Toward an improved in vitro model of prosthetic joint infection for Staphylococcus aureus biofilm characterization.
Yasser Dghoughi, Jennifer Varin-Simon, Sophie C Gangloff, Marius Colin, Fany Reffuveille
Abstract
Open AccessBiofilm formation on orthopedic implants is often implicated in chronic prosthetic and joint infections (PJI) that are complex to manage. To date, no current bacterial in vitro model can fully simulate the PJI environment leading to a lack of knowledge to develop diagnosis tool and adapted treatment.
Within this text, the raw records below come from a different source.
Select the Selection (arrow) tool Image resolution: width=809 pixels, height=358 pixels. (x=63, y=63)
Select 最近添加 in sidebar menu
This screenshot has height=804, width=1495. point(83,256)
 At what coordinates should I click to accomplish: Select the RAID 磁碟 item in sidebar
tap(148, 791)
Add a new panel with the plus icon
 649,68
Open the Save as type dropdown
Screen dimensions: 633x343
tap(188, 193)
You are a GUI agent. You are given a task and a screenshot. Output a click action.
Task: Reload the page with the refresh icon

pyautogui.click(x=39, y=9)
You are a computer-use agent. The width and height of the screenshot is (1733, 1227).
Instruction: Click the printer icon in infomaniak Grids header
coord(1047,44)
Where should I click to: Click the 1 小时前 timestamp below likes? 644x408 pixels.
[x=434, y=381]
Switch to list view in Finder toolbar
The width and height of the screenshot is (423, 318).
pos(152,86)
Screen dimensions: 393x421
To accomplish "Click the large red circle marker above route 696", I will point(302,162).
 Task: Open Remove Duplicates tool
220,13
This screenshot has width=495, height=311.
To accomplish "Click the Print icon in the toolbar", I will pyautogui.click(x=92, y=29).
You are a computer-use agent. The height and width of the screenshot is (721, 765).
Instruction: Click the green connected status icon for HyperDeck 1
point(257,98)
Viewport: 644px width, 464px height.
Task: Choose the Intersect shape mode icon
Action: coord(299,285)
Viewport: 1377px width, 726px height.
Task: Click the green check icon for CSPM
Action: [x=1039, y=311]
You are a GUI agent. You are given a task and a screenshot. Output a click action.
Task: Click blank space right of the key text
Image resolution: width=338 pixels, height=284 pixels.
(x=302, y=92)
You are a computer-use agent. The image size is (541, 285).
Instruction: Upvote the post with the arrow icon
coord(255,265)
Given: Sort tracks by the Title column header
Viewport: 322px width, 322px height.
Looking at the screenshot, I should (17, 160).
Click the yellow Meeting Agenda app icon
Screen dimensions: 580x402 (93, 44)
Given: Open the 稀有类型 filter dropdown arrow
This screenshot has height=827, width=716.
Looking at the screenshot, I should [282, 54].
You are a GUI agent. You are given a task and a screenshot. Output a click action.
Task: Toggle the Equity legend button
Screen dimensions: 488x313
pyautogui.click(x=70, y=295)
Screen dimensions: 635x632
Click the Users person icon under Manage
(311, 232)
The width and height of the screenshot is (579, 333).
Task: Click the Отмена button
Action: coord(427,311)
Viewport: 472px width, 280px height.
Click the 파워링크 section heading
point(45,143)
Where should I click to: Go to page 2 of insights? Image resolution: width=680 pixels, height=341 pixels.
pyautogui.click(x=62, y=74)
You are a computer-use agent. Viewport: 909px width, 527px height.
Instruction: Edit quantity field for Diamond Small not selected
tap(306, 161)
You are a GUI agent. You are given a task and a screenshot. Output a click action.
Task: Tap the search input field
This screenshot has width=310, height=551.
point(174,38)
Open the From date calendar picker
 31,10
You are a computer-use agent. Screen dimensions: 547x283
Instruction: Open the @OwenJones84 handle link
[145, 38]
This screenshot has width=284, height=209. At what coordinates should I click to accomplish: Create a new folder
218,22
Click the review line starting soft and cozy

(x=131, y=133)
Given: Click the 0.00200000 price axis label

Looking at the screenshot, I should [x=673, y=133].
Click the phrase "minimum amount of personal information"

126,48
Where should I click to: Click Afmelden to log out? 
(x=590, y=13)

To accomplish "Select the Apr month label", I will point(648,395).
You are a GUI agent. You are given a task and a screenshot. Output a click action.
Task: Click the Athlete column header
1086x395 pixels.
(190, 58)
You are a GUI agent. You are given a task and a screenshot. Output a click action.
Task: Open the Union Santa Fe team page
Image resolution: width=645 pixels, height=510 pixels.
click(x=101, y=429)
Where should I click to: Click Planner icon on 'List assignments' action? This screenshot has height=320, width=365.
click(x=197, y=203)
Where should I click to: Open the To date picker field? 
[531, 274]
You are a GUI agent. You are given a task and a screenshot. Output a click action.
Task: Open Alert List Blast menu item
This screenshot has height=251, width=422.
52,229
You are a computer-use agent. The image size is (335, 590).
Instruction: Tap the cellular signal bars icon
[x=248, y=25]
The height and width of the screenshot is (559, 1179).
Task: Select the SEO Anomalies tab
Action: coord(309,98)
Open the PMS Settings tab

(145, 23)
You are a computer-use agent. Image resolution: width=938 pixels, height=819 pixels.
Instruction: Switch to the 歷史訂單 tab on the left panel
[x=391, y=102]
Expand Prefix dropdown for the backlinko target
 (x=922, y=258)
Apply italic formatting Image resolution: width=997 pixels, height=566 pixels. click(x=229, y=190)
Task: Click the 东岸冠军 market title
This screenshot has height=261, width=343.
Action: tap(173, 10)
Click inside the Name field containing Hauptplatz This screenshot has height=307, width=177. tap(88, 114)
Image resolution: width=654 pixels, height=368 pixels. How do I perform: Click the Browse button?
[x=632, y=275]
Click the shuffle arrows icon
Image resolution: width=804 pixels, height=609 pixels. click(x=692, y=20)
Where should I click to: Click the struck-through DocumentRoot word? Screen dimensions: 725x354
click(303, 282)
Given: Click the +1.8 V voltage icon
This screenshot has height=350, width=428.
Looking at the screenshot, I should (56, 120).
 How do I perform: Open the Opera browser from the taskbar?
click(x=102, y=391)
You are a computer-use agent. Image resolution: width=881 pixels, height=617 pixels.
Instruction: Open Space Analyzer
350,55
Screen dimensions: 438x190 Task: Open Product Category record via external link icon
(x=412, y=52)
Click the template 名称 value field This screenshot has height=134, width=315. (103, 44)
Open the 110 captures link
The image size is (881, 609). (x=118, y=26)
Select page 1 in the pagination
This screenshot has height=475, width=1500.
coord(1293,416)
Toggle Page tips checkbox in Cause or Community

Our project aims to set up an innovative in vitro model to characterize Staphylococcus aureus clinical strains biofilms in a PJI context, focusing on several parameters: culture media, incubation time, atmospheric conditions and support for biofilm growth. Biofilm formation was evaluated in various culture media, by counting both planktonic and adherent bacteria (CFU) and quantifying biofilm biomass using crystal violet staining. A mature biofilm was obtained after 72 h of incubation with a similar proportion of planktonic and adherent bacteria whereas a variable dispersion was observed at 96 h. Comparing two different oxygen concentrations (Hypoxia 2.5 % like in bone site vs Anoxia) revealed that a slight variation had a strong impact on biofilm formation, underlining the fact that the physiological conditions are highly necessary to set a mimetic model. A medium has therefore been developed, the modified Bone-Like Environment (BLE+) allowing a consistent biofilm growth. When studying bacterial adhesion, planktonic bacteria can gather and form aggregates that are distinct from mature biofilms. To avoid this phenomenon, a suspended pegs was used. By holding the pegs in the medium, we specifically drove active bacterial adhesion related to biofilm formation, eliminating interference from sedimented aggregates. Moreover, to limit the interaction between planktonic bacteria and biofilm over the 72 h, a medium renewal was applied at 8 h of incubation with a low impact on biofilm biomass. This method allowed the observation of differences between the USA300 (MRSA) and SH1000 (MSSA) strains: the MSSA showed more adherent bacteria and bigger aggregates than the MRSA strain. In conclusion, the parameters for an in vitro biofilm model simulating PJI context have been validated. These parameters include 2.5 % dioxygen, BLE + supplementation, and 72-h incubation on suspended titanium pegs with a renewal media after a primo bacteria adhesion of 8 h.